流石に、ドラゴンの体をどう動かせば効率的に力を伝えられるかは分からないし、上手く教えることは不可能だろう。
しかし、ある程度までであったとしても、理念さえ理解していれば自分なりに応用することは可能なはずだ。
そこから先は、シリウスの理解力次第と言ったところか。
(……緋真とルミナの稽古を見学させるか)
柔の型の業はシリウスにとって有用ではないだろうが、剛の型はある程度転用できると思われる。
柔の型についても、もしかしたら同等レベルの巨体を相手にした時に、役に立つことはあるかもしれない。
尤も、そんな怪獣大決戦になったら、こちらもシリウスの動きを気にしている余裕は無いだろうが。

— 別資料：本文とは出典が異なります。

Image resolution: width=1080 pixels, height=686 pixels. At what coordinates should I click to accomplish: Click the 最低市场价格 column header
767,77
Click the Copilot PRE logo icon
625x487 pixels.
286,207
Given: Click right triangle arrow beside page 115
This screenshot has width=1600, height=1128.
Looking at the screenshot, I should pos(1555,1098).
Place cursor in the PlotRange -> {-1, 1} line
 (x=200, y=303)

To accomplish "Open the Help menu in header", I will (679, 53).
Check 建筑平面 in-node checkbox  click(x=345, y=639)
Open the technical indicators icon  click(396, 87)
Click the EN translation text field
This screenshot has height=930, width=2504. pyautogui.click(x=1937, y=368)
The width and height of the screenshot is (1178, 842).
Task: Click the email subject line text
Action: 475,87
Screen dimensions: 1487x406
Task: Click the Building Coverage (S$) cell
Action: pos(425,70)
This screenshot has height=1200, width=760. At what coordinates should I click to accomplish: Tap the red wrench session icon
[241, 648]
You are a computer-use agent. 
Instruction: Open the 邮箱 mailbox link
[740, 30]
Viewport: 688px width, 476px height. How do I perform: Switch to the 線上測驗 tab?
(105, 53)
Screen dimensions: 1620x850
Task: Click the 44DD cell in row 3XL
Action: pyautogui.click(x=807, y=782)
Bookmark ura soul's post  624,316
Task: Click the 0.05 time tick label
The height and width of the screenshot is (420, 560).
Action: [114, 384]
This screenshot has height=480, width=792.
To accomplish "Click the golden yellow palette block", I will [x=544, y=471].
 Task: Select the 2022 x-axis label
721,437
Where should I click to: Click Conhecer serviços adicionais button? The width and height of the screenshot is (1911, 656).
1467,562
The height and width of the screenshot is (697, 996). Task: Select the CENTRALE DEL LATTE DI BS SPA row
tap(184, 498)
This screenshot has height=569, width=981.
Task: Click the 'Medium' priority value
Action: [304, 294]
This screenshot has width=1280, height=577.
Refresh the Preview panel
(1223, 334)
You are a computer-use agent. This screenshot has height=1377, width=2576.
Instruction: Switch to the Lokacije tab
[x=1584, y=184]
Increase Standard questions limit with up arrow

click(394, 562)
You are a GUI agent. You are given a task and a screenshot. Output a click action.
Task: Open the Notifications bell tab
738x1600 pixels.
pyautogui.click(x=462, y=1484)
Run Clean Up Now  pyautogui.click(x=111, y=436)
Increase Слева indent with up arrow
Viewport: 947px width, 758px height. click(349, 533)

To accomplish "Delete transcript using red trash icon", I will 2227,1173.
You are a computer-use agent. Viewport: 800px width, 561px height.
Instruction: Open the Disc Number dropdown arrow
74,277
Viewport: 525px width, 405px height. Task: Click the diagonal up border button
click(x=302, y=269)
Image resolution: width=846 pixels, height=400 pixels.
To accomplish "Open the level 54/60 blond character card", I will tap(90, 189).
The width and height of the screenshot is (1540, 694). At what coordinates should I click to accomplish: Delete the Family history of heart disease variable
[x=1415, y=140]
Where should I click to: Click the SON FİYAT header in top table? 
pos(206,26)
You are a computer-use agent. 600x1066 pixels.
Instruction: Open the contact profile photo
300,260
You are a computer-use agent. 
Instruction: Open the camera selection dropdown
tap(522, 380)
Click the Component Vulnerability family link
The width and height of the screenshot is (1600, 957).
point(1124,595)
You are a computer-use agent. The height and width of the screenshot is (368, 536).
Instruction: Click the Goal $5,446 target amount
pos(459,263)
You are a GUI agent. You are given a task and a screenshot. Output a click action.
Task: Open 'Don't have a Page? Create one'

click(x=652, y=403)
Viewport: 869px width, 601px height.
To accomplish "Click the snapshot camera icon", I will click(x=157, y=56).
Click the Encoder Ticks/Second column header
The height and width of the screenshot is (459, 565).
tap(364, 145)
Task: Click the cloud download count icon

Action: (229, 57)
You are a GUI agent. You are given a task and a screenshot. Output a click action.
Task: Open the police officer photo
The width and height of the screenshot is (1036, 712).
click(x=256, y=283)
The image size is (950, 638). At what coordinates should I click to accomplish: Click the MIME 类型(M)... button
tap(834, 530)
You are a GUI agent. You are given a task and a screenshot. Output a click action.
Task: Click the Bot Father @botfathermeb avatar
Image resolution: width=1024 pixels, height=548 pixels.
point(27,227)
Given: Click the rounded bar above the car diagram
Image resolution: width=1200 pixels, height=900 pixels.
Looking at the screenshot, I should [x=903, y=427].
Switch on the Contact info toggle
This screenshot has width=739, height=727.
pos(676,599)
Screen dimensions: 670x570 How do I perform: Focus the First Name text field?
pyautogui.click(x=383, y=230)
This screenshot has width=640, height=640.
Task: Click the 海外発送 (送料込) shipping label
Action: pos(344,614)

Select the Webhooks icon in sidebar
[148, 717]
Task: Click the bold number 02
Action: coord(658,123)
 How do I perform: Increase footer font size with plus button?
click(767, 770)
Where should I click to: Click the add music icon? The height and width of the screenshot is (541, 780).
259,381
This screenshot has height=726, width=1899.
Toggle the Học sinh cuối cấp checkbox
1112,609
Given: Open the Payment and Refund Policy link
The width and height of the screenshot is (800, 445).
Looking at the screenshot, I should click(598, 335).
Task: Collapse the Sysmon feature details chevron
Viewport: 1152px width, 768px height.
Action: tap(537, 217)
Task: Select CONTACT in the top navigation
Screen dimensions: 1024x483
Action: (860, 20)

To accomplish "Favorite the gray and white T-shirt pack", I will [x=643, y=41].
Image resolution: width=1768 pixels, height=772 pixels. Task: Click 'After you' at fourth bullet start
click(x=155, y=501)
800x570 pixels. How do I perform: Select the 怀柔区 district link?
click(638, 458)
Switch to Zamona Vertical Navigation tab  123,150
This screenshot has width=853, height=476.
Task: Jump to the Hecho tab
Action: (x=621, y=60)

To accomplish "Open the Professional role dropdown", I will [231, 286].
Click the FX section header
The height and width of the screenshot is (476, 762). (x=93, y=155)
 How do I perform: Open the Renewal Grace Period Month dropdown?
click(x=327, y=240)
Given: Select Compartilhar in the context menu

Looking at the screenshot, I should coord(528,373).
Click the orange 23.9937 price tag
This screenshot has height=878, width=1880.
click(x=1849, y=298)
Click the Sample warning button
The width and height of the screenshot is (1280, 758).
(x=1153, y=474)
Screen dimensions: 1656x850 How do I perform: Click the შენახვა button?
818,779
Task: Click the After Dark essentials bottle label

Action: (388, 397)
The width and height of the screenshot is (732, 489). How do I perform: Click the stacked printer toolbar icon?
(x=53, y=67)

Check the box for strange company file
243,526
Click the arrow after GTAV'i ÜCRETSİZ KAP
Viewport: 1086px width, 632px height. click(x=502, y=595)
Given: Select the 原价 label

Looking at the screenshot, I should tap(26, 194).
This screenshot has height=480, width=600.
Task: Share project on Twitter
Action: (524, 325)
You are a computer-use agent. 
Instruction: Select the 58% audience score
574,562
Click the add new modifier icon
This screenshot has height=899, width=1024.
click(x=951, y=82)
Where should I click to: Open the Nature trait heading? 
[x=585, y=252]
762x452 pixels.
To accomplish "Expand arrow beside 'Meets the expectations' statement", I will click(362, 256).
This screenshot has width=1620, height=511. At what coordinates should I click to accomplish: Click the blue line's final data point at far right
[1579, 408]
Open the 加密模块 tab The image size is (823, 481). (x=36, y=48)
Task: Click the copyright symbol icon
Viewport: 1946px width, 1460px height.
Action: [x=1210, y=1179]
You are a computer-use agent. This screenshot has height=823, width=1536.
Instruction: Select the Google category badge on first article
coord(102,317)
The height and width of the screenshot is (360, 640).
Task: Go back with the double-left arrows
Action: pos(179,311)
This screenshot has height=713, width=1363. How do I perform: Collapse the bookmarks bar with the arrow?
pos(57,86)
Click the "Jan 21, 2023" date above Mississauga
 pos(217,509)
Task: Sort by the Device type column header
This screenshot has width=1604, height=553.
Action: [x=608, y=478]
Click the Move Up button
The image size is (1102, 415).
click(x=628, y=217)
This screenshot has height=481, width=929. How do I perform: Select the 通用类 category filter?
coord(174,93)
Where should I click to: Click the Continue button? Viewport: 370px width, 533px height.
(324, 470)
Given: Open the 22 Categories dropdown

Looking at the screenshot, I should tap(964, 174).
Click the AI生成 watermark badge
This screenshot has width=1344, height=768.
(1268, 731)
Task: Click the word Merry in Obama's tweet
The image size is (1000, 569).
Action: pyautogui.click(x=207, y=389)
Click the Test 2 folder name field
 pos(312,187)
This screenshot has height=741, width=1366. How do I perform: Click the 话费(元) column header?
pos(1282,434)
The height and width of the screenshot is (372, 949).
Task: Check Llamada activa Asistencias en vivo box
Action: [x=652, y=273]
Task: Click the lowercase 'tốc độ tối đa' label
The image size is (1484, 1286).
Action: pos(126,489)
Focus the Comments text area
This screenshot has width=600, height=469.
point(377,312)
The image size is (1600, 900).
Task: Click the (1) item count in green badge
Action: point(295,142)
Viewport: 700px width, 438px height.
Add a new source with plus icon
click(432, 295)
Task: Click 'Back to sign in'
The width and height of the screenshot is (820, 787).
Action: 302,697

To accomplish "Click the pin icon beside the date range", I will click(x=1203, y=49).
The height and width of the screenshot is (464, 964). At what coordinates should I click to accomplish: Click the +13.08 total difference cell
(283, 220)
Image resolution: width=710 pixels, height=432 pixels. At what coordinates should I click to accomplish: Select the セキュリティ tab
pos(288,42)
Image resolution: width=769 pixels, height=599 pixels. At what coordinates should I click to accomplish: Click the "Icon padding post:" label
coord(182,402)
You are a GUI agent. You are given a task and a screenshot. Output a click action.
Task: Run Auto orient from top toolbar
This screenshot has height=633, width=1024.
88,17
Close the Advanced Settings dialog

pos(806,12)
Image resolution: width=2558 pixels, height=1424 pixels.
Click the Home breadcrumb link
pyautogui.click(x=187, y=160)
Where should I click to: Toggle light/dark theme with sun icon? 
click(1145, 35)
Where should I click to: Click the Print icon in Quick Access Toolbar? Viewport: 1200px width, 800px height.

何にせよ、シリウスがより効率よく力を伝える方法を学べるのであれば、更に戦力が増す可能性は十分にある。
果たして、このドラゴンがどのような成長を果たすのか。成り行きではあるが、思った以上に興味をひかれる存在だ。
「グルルルルル……ッ!」
『テイムモンスター《シリウス》のレベルが上昇しました』
シリウスが残るディノラプトルを引き裂いて、戦闘が終了する。
受けたダメージは殆ど無く、群れを相手に完勝と言って差し支えないレベルだろう。
この調子でレベルを上げて、魔法を使う魔物相手にも戦えるようになって欲しいものだ。そこにはまず第三段階への突入が必要かもしれないが。
「……よし、問題ないな。先に進むとするか」
相変わらず魔物の素材は使い物にならない状態であったが、別に今更金を稼ぐ必要もないし、放置することとする。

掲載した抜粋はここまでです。